-------- SUPPLIED DATA

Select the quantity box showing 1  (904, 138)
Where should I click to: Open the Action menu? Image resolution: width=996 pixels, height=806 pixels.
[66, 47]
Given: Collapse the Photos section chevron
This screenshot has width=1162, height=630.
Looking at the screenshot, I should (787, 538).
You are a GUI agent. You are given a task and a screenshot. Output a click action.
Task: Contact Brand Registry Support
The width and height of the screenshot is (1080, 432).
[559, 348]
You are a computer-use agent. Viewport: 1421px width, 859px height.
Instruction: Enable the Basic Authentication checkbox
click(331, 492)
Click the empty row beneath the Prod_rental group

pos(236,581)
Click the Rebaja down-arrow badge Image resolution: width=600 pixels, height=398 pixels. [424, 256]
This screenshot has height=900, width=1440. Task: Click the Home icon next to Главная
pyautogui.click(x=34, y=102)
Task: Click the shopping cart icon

----------------

§ EXERCISE PROMPT: All of the lines above must be returned exactly.

§ EXERCISE RESPONSE:
Select the quantity box showing 1  (904, 138)
Where should I click to: Open the Action menu? Image resolution: width=996 pixels, height=806 pixels.
[66, 47]
Given: Collapse the Photos section chevron
This screenshot has width=1162, height=630.
Looking at the screenshot, I should (787, 538).
You are a GUI agent. You are given a task and a screenshot. Output a click action.
Task: Contact Brand Registry Support
The width and height of the screenshot is (1080, 432).
[559, 348]
You are a computer-use agent. Viewport: 1421px width, 859px height.
Instruction: Enable the Basic Authentication checkbox
click(331, 492)
Click the empty row beneath the Prod_rental group

pos(236,581)
Click the Rebaja down-arrow badge Image resolution: width=600 pixels, height=398 pixels. [424, 256]
This screenshot has height=900, width=1440. Task: Click the Home icon next to Главная
pyautogui.click(x=34, y=102)
Task: Click the shopping cart icon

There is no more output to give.